Some records
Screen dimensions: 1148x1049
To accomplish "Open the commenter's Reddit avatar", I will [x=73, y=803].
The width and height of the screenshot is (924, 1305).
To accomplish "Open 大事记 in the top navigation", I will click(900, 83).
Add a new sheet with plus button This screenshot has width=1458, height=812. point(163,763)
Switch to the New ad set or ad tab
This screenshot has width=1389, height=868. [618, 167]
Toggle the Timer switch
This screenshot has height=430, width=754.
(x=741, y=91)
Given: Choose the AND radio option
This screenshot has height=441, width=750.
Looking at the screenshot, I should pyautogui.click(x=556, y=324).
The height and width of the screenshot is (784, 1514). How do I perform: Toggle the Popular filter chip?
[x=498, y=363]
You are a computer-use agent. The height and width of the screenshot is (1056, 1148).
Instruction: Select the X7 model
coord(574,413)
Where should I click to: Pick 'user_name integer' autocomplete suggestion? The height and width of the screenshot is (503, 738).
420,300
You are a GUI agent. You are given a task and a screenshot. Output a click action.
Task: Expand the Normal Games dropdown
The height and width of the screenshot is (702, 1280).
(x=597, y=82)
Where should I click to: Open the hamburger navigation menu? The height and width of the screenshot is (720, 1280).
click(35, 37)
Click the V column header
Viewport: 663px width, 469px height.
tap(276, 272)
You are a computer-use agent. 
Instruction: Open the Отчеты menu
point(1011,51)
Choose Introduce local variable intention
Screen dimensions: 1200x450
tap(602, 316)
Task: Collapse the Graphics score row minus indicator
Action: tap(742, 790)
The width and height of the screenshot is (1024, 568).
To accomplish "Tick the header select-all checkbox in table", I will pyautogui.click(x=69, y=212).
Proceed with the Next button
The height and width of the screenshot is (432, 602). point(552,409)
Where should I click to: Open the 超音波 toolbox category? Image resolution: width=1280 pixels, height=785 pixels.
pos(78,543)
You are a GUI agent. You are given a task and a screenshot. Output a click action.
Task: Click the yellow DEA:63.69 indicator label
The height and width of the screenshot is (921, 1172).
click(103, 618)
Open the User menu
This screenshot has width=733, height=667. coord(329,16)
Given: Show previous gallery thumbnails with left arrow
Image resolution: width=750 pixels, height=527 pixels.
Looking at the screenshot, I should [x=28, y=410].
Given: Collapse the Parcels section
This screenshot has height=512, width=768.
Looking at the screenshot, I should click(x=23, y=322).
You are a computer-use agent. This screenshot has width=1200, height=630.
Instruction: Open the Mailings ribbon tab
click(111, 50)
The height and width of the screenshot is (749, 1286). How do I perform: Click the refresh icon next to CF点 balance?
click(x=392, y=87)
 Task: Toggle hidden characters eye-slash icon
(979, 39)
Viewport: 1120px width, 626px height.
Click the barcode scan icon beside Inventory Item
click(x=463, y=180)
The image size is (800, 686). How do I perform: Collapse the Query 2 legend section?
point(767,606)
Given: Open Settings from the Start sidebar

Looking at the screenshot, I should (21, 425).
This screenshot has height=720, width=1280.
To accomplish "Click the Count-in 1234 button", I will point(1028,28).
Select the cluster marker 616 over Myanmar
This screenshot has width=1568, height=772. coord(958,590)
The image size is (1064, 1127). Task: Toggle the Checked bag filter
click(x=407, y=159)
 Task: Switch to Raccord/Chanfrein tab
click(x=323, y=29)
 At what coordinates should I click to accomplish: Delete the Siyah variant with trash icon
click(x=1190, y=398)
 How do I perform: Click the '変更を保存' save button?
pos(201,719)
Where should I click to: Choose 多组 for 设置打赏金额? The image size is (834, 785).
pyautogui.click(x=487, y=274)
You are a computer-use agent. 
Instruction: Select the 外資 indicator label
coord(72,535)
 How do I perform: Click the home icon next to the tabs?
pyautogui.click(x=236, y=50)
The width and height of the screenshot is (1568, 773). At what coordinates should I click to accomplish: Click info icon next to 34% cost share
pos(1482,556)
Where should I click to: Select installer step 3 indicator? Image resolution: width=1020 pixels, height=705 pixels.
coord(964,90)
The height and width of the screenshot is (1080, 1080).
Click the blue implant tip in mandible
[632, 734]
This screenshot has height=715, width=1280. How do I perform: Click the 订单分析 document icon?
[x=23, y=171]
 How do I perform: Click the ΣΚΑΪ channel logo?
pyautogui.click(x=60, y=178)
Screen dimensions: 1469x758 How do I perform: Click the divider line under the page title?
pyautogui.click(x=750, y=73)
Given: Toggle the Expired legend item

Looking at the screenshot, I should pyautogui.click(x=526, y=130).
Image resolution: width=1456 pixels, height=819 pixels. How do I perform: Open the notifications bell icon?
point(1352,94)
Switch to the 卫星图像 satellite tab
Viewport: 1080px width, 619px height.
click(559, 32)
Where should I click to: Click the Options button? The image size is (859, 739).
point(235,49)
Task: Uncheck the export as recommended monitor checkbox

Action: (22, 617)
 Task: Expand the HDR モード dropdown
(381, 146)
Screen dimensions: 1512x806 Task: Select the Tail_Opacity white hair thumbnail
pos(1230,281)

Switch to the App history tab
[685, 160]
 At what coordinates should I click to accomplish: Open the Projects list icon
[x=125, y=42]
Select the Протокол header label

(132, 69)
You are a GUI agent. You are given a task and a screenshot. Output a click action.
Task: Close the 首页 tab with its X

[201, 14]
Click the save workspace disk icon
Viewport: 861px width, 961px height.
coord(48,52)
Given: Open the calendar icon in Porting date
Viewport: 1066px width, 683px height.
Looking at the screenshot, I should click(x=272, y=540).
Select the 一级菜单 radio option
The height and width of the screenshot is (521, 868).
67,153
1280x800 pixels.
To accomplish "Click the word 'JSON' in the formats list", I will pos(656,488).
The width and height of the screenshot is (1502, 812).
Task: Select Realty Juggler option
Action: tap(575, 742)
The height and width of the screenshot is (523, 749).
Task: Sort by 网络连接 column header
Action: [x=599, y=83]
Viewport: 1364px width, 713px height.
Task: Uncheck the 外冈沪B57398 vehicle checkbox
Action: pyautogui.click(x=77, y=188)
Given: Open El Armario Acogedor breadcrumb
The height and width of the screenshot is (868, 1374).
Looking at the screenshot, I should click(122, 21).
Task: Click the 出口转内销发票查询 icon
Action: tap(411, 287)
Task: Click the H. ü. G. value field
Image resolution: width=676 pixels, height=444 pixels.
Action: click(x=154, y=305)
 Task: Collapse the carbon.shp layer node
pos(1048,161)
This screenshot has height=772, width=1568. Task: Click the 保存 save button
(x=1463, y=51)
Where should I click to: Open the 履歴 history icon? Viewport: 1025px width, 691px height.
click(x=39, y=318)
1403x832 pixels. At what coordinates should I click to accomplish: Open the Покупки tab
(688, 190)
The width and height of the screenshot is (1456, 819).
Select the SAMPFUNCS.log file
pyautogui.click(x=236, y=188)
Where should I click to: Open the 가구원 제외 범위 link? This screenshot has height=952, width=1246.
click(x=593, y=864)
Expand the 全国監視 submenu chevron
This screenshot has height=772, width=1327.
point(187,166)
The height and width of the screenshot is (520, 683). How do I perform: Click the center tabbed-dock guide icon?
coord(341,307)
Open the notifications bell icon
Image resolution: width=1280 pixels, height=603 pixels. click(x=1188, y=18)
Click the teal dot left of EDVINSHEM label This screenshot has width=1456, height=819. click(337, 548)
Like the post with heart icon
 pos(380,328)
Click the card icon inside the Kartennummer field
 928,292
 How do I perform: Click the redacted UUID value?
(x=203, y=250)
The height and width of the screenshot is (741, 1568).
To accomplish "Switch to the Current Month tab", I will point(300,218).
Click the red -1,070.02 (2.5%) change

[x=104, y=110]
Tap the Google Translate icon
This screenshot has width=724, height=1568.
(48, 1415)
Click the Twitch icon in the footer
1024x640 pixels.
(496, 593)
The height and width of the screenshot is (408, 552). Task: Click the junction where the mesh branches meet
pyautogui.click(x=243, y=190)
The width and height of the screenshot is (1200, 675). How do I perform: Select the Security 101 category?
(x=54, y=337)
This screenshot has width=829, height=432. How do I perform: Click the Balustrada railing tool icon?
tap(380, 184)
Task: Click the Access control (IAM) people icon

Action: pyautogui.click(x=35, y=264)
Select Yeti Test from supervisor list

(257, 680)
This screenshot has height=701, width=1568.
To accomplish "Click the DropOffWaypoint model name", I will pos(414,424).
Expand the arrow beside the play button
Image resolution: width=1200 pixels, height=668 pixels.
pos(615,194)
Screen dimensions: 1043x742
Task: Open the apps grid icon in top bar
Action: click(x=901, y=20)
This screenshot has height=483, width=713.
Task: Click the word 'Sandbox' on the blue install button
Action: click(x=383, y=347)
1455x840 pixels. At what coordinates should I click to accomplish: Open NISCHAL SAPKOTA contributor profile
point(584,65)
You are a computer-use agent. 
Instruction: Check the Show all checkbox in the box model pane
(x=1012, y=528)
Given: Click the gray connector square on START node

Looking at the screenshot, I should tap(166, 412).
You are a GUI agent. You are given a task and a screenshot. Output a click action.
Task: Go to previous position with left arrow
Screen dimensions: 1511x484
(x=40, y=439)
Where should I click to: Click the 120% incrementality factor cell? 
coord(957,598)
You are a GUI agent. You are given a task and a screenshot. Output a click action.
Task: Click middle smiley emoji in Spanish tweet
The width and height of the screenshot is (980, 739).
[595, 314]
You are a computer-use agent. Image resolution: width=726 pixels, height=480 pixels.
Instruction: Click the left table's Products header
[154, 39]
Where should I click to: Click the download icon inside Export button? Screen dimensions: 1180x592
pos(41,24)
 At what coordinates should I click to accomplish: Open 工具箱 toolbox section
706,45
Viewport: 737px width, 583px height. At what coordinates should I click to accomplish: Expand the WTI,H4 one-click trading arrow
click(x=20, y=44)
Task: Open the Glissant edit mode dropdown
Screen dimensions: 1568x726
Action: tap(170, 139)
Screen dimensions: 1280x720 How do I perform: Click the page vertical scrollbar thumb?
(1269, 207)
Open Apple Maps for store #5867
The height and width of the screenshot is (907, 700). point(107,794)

* _Given task_
How many lines of the material contain the string "blue", with case counting? Give only the number.

* _Solution to this exercise_
2